固定预训练的参数 requires_grad =False lr =
Features Extractor 较小学习率（ params_group

e.g.

# 1/3 构建模型
resnet18_ft = models.resnet18()

# 2/3 加载参数
# flag = 0
flag = 1
if flag:
    path_pretrained_model = os.path.join(baseDIR, "..", "..", "data", "finetune_resnet18-5c106cde.pth")
    if not os.path.exists(path_pretrained_model):
        raise Exception("n{} 不存在，请下载 07-02-数据-模型finetune.zipn放到 {}下，并解压即可".format(
            path_pretrained_model, os.path.dirname(path_pretrained_model)))
    state_dict_load = torch.load(path_pretrained_model)
    resnet18_ft.load_state_dict(state_dict_load)

# 法1 : 冻结卷积层
flag_m1 = 0
# flag_m1 = 1
if flag_m1:
    for param in resnet18_ft.parameters():
        param.requires_grad = False
    print("conv1.weights[0, 0, ...]:n {}".format(resnet18_ft.conv1.weight[0, 0, ...]))


# 3/3 替换fc层
num_ftrs = resnet18_ft.fc.in_features
resnet18_ft.fc = nn.Linear(num_ftrs, classes)


resnet18_ft.to(device)
# ============================ step 3/5 损失函数 ============================
criterion = nn.CrossEntropyLoss()                                                   # 选择损失函数

# ============================ step 4/5 优化器 ============================
# 法2 : conv 小学习率
# flag = 0
flag = 1
if flag:
    fc_params_id = list(map(id, resnet18_ft.fc.parameters()))     # 返回的是parameters的 内存地址
    base_params = filter(lambda p: id(p) not in fc_params_id, resnet18_ft.parameters())
    optimizer = optim.SGD([
        {'params': base_params, 'lr': LR*0},   # 0
        {'params': resnet18_ft.fc.parameters(), 'lr': LR}], momentum=0.9)

else:
    optimizer = optim.SGD(resnet18_ft.parameters(), lr=LR, momentum=0.9)               # 选择优化器

scheduler = torch.optim.lr_scheduler.StepLR(optimizer, step_size=lr_decay_step, gamma=0.1)     # 设置学习率下降策略


# ============================ step 5/5 训练 ============================
train_curve = list()
valid_curve = list()

for epoch in range(start_epoch + 1, MAX_EPOCH):

    loss_mean = 0.
    correct = 0.
    total = 0.

    resnet18_ft.train()
    for i, data in enumerate(train_loader):

        # forward
        inputs, labels = data
        inputs, labels = inputs.to(device), labels.to(device)
        outputs = resnet18_ft(inputs)

        # backward
        optimizer.zero_grad()
        loss = criterion(outputs, labels)
        loss.backward()

        # update weights
        optimizer.step()

        # 统计分类情况
        _, predicted = torch.max(outputs.data, 1)
        total += labels.size(0)
        correct += (predicted == labels).squeeze().cpu().sum().numpy()

        # 打印训练信息
        loss_mean += loss.item()
        train_curve.append(loss.item())
        if (i+1) % log_interval == 0:
            loss_mean = loss_mean / log_interval
            print("Training:Epoch[{:0>3}/{:0>3}] Iteration[{:0>3}/{:0>3}] Loss: {:.4f} Acc:{:.2%}".format(
                epoch, MAX_EPOCH, i+1, len(train_loader), loss_mean, correct / total))
            loss_mean = 0.

            # if flag_m1:
            print("epoch:{} conv1.weights[0, 0, ...] :n {}".format(epoch, resnet18_ft.conv1.weight[0, 0, ...]))

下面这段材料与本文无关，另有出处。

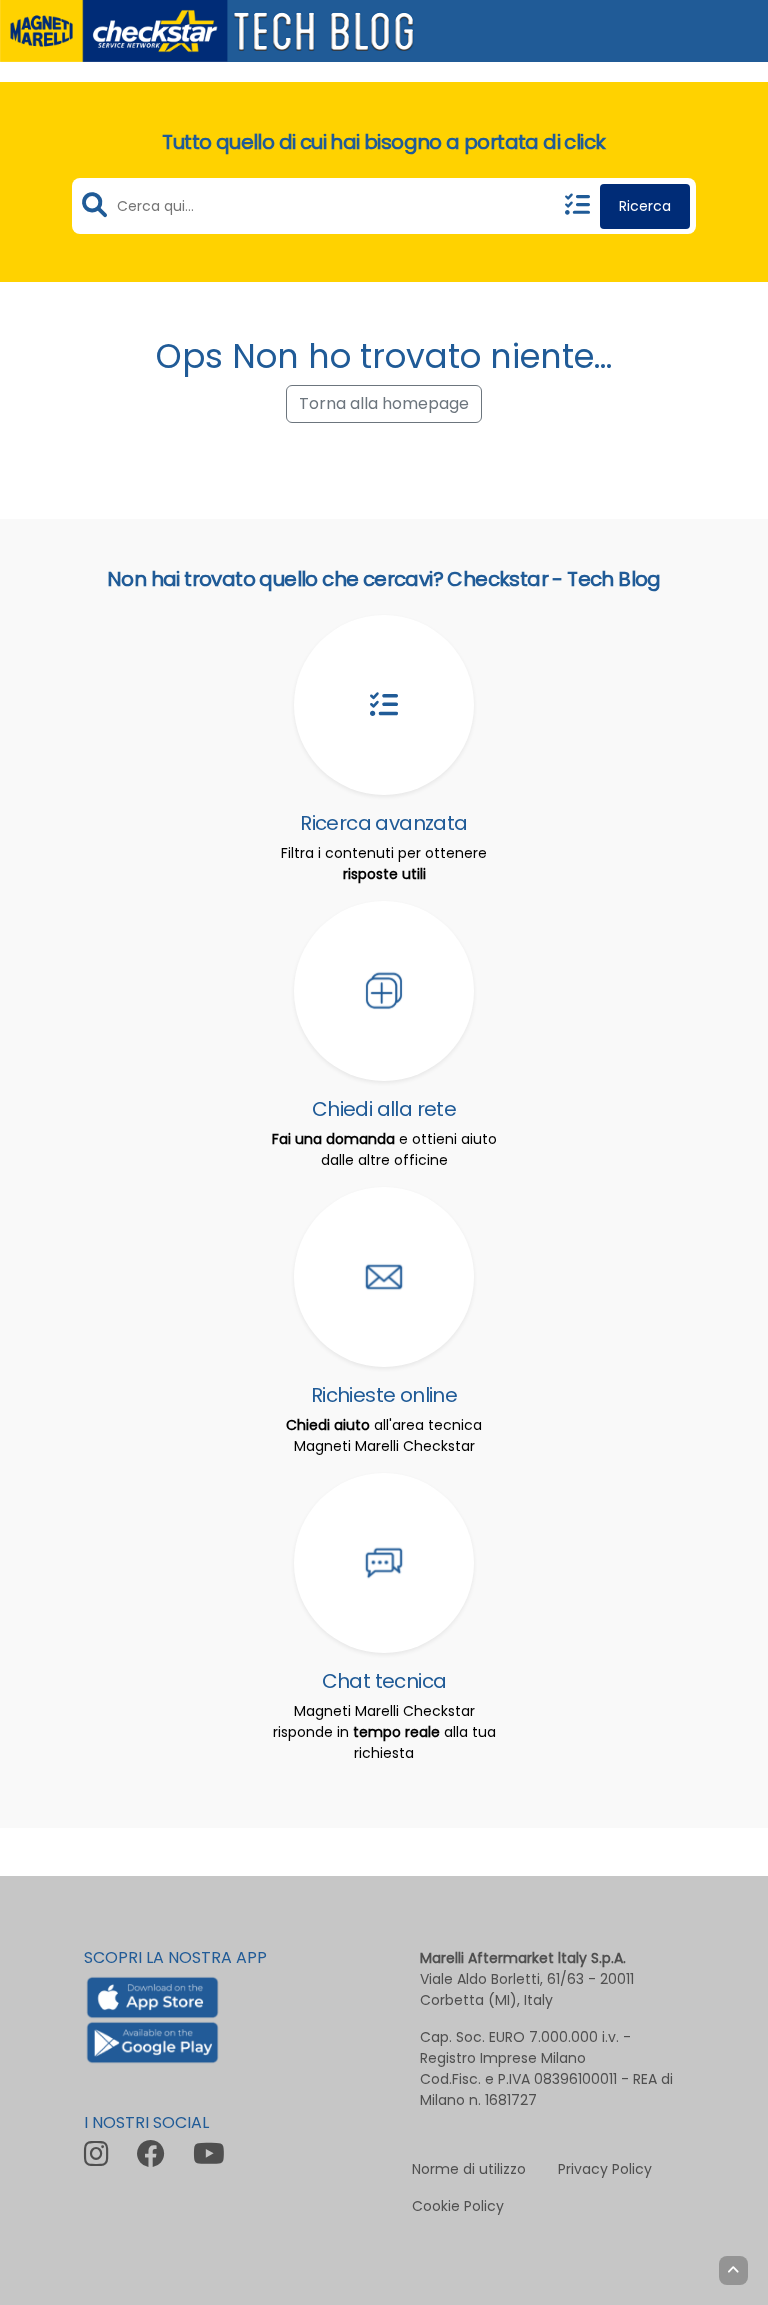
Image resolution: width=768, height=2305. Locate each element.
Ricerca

    scheduler.step()  # 更新学习率

    # validate the model
    if (epoch+1) % val_interval == 0:

        correct_val = 0.
        total_val = 0.
        loss_val = 0.
        resnet18_ft.eval()
        with torch.no_grad():
            for j, data in enumerate(valid_loader):
                inputs, labels = data
                inputs, labels = inputs.to(device), labels.to(device)

                outputs = resnet18_ft(inputs)
                loss = criterion(outputs, labels)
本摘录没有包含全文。